In a video message posted to Twitter, Farage said he would be stepping down as leader of Reform UK, a recent rebranding of his Brexit Party. Launched in November, the political outfit was billed as a challenge to the government’s “woeful” Covid-19 policies.
He said Brexit had been his “life’s work” of nearly three decades and he had “achieved” what he set out to do.
“I feel my political career, in the sense of actively leading a political party, I think now’s the moment for me to say, look, I’ve done it,” Farage said.
The former UKIP leader and MEP said he fully supported Reform UK and would hold an honorary position in the party, adding that he wasn’t “going away” and would continue to “fight and battle for change”.
The Brexit crusader said he would still be active on social media and would now be focusing on combating the Chinese Communist Party’s alleged influence in the UK, as well as the UK education system’s “indoctrination” of children.
The announcement triggered a wide range of responses. Many had a hard time believing Farage would never again take an active role in politics, as he has made similar vows in the past. After the 2016 Brexit referendum, he resigned as leader of UKIP, telling supporters he wanted to return to private life. Two years later, he took the reins of the Brexit Party as the UK government fumbled its way through negotiations to leave the EU.

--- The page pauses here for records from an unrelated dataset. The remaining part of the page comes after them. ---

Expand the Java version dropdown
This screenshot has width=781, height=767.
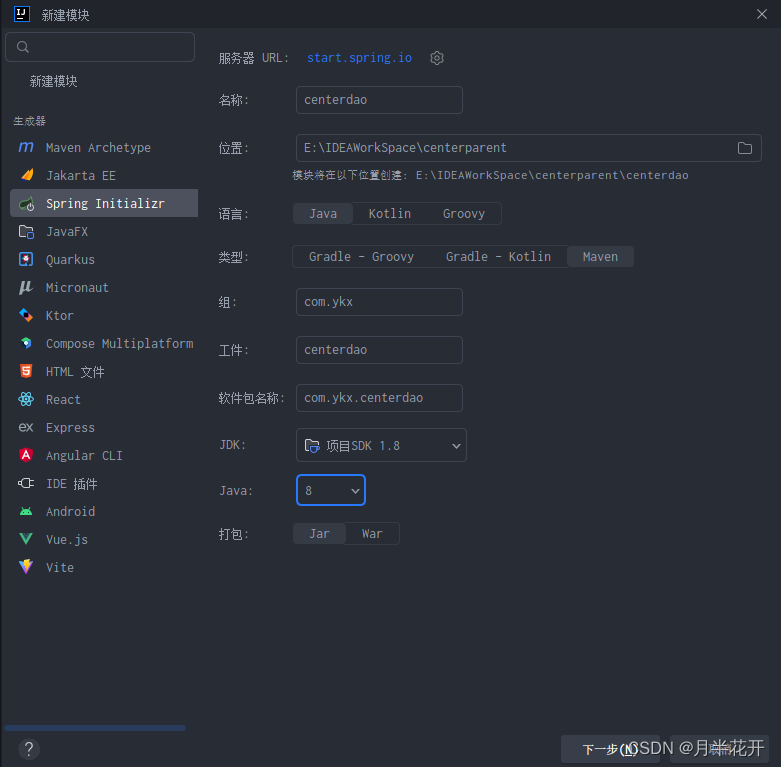[x=331, y=491]
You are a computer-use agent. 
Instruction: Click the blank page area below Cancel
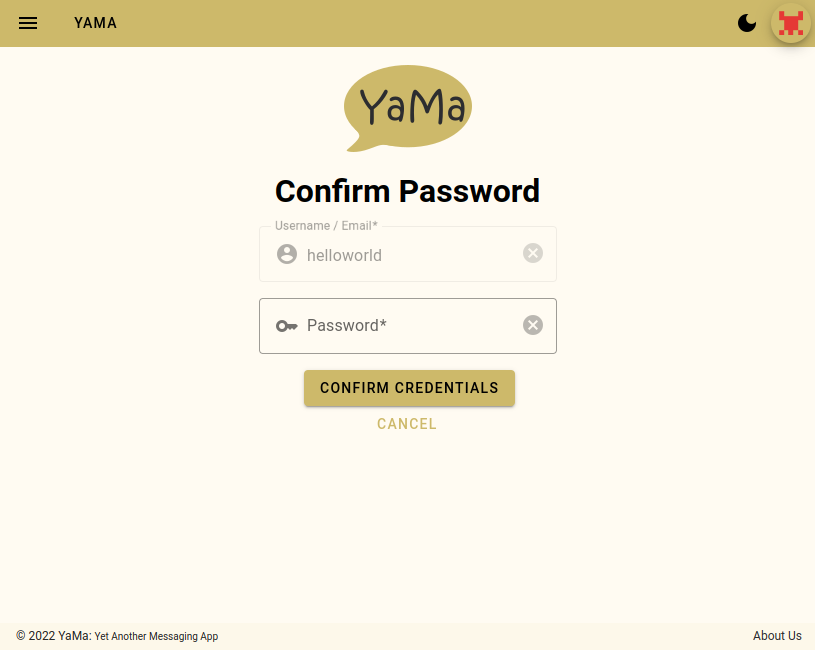[x=407, y=530]
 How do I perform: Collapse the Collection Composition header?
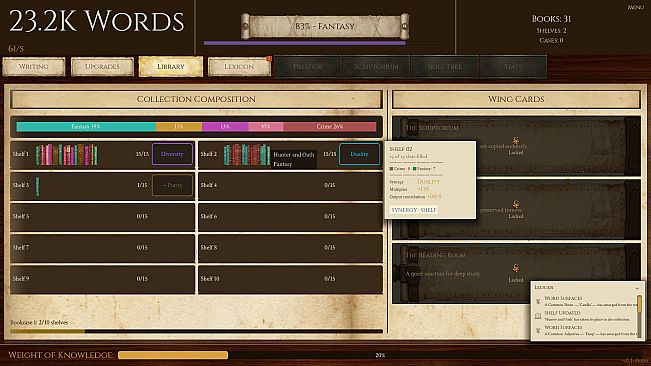[353, 99]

Those on social media who accepted Farage’s statement at face value reflected on what the move would mean for British politics. Love him or hate him, he is one of “the most consequential politicians of this generation”, noted one observer.
Others appeared to rejoice at his apparent departure from politics, pointing to longstanding allegations that Farage’s nationalist, anti-immigration agenda had injected xenophobia and vitriol into the UK’s political discourse.
Labour parliamentarian David Lammy claimed Farage had no job in politics to quit because “voters rejected him each of the seven times he tried to become an MP”.